_Data for this exercise_.

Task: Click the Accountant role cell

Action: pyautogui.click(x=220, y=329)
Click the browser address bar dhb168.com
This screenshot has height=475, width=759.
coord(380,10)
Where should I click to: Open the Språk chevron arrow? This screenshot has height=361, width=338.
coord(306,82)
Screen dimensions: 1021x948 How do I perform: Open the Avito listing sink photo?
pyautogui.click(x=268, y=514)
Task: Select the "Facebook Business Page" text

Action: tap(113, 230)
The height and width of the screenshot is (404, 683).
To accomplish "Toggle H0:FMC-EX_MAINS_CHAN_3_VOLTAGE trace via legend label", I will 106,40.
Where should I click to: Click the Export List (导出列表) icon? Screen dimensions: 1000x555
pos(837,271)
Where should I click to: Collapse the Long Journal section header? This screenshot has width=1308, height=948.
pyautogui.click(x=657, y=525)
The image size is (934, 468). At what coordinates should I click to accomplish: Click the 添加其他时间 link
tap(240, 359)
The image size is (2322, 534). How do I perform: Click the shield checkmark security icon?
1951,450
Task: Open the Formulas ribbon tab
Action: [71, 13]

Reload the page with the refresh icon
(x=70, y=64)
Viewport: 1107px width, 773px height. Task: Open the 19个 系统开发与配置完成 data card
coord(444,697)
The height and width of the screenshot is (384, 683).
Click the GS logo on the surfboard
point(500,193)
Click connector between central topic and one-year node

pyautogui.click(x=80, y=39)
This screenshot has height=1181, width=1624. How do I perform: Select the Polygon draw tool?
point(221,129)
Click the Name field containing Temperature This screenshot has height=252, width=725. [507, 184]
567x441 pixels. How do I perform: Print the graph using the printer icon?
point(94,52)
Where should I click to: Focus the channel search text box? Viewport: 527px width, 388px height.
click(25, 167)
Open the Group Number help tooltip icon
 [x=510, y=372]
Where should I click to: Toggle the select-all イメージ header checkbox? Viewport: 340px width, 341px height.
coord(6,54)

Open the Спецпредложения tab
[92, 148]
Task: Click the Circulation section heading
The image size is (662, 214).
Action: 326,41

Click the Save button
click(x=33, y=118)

_The problem_.
Every line between the one holding "The image size is (934, 468)." and the end of the listing above, inclusive, must be transcribed exactly; omit all others.

_Answer box_.
The image size is (934, 468). At what coordinates should I click to accomplish: Click the 添加其他时间 link
tap(240, 359)
The image size is (2322, 534). How do I perform: Click the shield checkmark security icon?
1951,450
Task: Open the Formulas ribbon tab
Action: [71, 13]

Reload the page with the refresh icon
(x=70, y=64)
Viewport: 1107px width, 773px height. Task: Open the 19个 系统开发与配置完成 data card
coord(444,697)
The height and width of the screenshot is (384, 683).
Click the GS logo on the surfboard
point(500,193)
Click connector between central topic and one-year node

pyautogui.click(x=80, y=39)
This screenshot has height=1181, width=1624. How do I perform: Select the Polygon draw tool?
point(221,129)
Click the Name field containing Temperature This screenshot has height=252, width=725. [507, 184]
567x441 pixels. How do I perform: Print the graph using the printer icon?
point(94,52)
Where should I click to: Focus the channel search text box? Viewport: 527px width, 388px height.
click(25, 167)
Open the Group Number help tooltip icon
 [x=510, y=372]
Where should I click to: Toggle the select-all イメージ header checkbox? Viewport: 340px width, 341px height.
coord(6,54)

Open the Спецпредложения tab
[92, 148]
Task: Click the Circulation section heading
The image size is (662, 214).
Action: 326,41

Click the Save button
click(x=33, y=118)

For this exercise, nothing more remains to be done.